Trwa ładowanie...
Zaloguj
Notowania
Przejdź na
Maciej Sierpień
|
aktualizacja
Płatna współpraca z ImpactCEE

Impact'24. Michelle Obama po raz pierwszy w Polsce

Podziel się:

Zbliża się kolejna edycja największego kongresu gospodarczo-technologicznego w tej części Europy. Każda imponuje rozmachem, znakomitą organizacją i inspirującymi prelegentami. Nie inaczej będzie i w tym roku – w Poznaniu wystąpi 650 wybitnych mówców.

Impact'24. Michelle Obama po raz pierwszy w Polsce
Michelle Obama, jedna z najbardziej wpływowych kobiet na świecie i gość Impact'24 (EAST_NEWS, Jose Luis Magana)

Najbardziej rozpoznawalne nazwiska na świecie, 8 multimedialnych scen, 23 ścieżki tematyczne, 650 speakerów, 6000 uczestników. Impact’24 zbliża się wielkimi krokami. Przed nami dwa dni inspirujących wykładów oraz wiele wydarzeń towarzyszących, m.in. warsztatów dla liderów biznesu. 15 i 16 maja Poznań ponownie stanie się najważniejszym punktem na biznesowej, technologicznej, naukowej oraz politycznej mapie Europy Środkowo-Wschodniej.

(Zapisane wpisy)
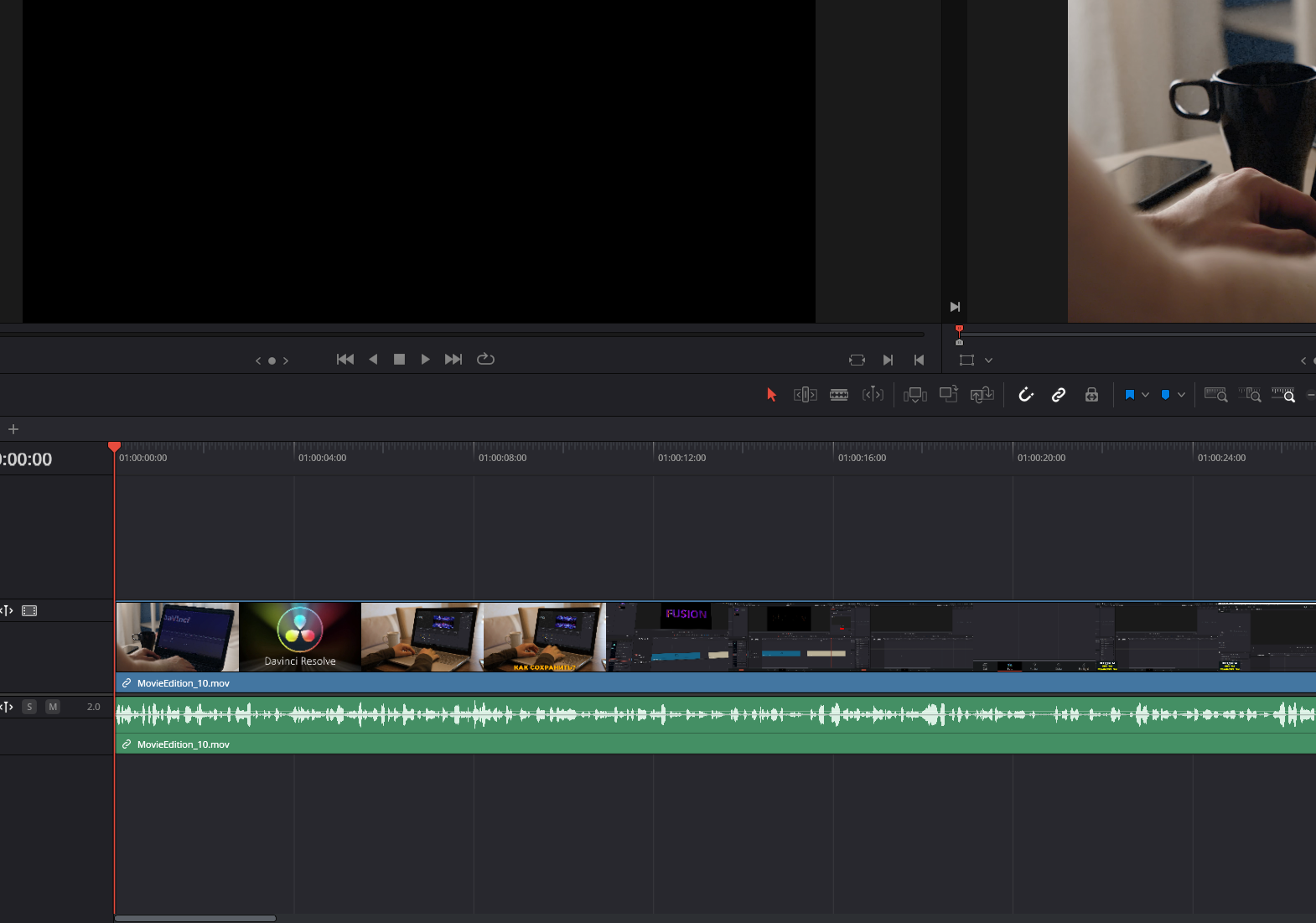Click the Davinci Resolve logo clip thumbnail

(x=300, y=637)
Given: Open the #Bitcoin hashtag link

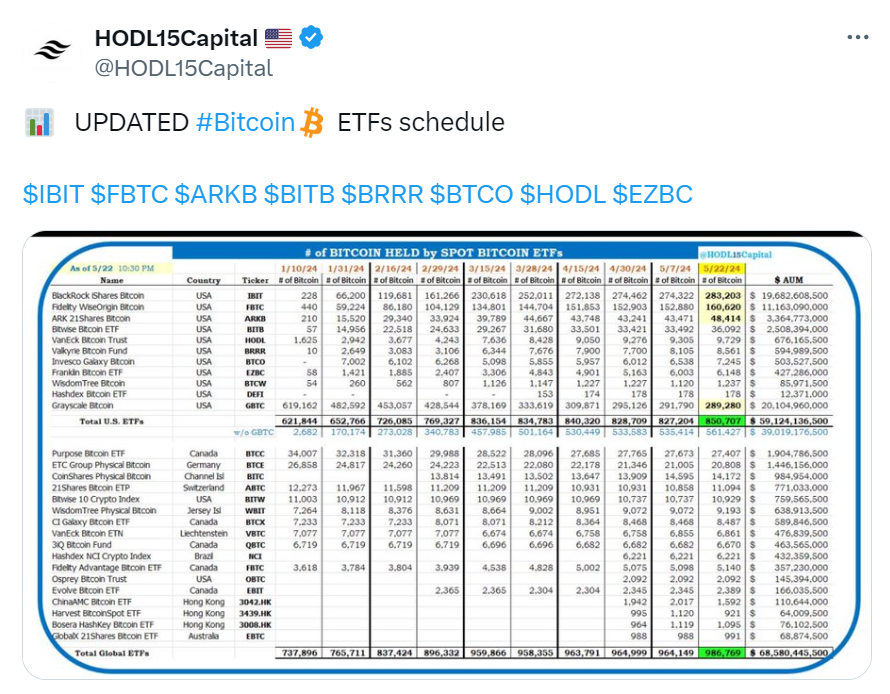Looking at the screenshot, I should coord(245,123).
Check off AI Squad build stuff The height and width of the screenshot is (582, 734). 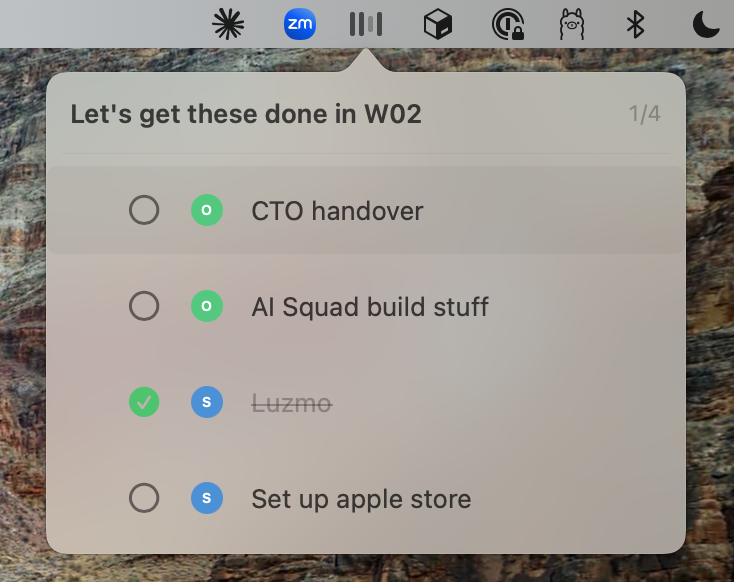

[Zadania do wykonania]
1/ Odpowiedz na podstawie tekstu o Impact'24:
(a) Ilu mówców wystąpi w Poznaniu?
(b) Jak podpis pod zdjęciem określa Michelle Obamę?
(c) W jakich dniach maja odbędzie się kongres?
2/ Powtórz dokładnie fragment tekstu o Impact'24, zaczynając od „Trwa ładowanie...” i kończąc na „650 wybitnych mówców.”.

[Rozwiązania zadań]
1/
(a) 650 mówców.
(b) Jako jedną z najbardziej wpływowych kobiet na świecie i gościa Impact'24.
(c) 15 i 16 maja.

2/
Trwa ładowanie...
Zaloguj
Notowania
Przejdź na
Maciej Sierpień
|
aktualizacja
Płatna współpraca z ImpactCEE

Impact'24. Michelle Obama po raz pierwszy w Polsce

Podziel się:

Zbliża się kolejna edycja największego kongresu gospodarczo-technologicznego w tej części Europy. Każda imponuje rozmachem, znakomitą organizacją i inspirującymi prelegentami. Nie inaczej będzie i w tym roku – w Poznaniu wystąpi 650 wybitnych mówców.